What are the benefits of standardized tests?

Standardized tests are beneficial for several reasons. First, they serve as a valid and reliable measure for demonstrating one’s talent when other factors — such as curricula, grading standards, and course content — vary enormously across schools and universities. Second, they serve as an efficient way for institutions to review thousands of applications. Third, for students whose academic records are not particularly strong, who have not taken the most rigorous courses, or who attend less competitive or smaller, lesser-known schools and universities, standardized tests provide an opportunity to demonstrate one’s skills and likelihood of success to those who make admission decisions. Fourth, they provide the only common measure that is used to compare the predicted success of students who come from a variety of academic backgrounds (different majors, different colleges, different grades and grading standards) and personal experiences (socioeconomic, neighborhood, financial resources).

Aren’t standardized tests like the LSAT inherently biased?

No.

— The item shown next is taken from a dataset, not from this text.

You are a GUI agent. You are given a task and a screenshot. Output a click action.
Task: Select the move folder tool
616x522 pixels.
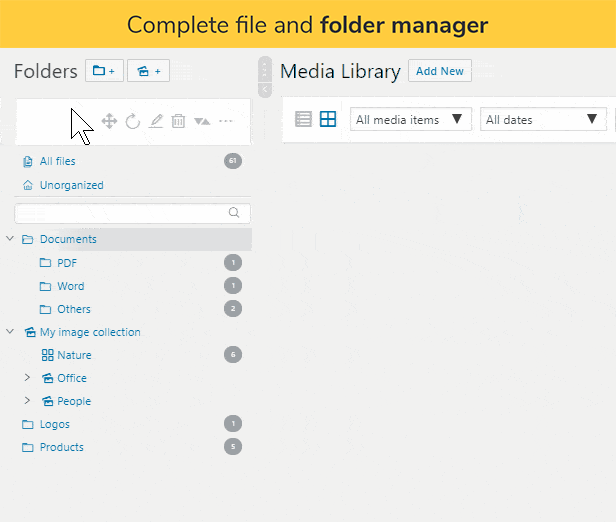(x=110, y=121)
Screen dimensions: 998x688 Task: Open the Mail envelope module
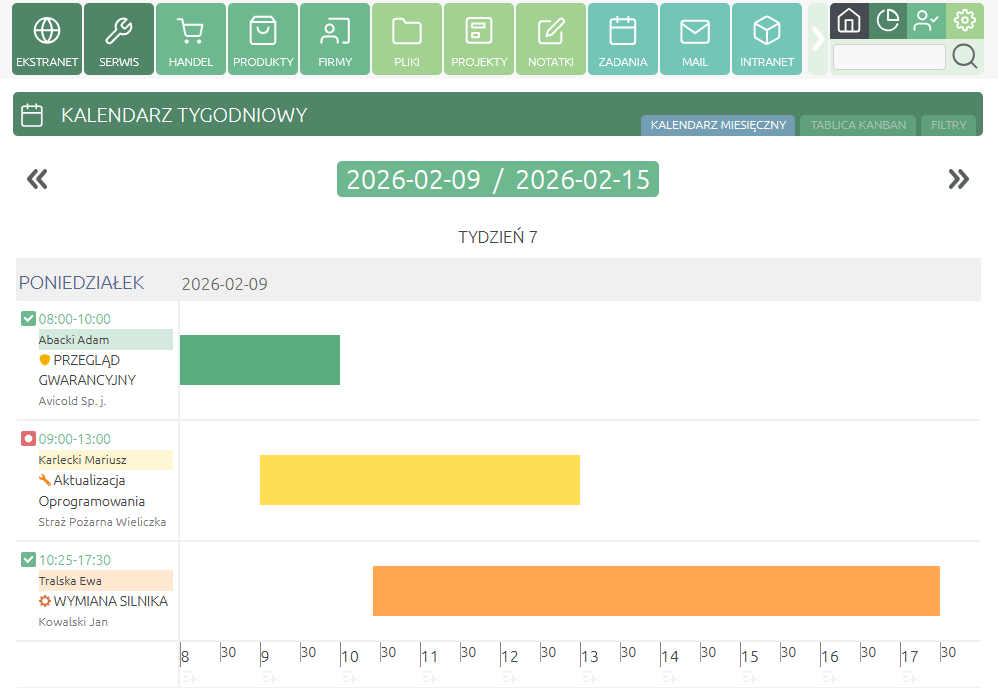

It’s important to note that score gaps are indicators of broader educational inequalities, not an indicator of “bias.” Every LSAT question is subjected to rigorous external expert review and field testing; any question that shows any racial, ethnic, or gender bias is rejected. Research shows that the LSAT is the best single predictor of first-year grades for four major racial and ethnic groups, and that when combined with undergraduate GPA, the correlation increases. In fact, studies show that underrepresented groups are slightly advantaged by LSAT scores relative to actual first-year grades. The combination of LSAT and undergraduate GPA results in the most accurate prediction, and least amount of overprediction, across all groups.

Why not test-optional?

While test-optional policies have been shown to increase the number of applications a college receives (thereby artificially inflating its selectivity), these policies have failed to create a positive change in the proportion of low-income and minority students enrolling at test-optional institutions. Test-optional policies for law schools would be even more problematic than for undergraduate programs because data shows that undergraduate GPA is a significantly weaker predictor for law school performance than LSAT score, where this is not the case for undergraduate admissions. Hence, disregarding LSAT scores means more decision error and decline in performance of admitted students.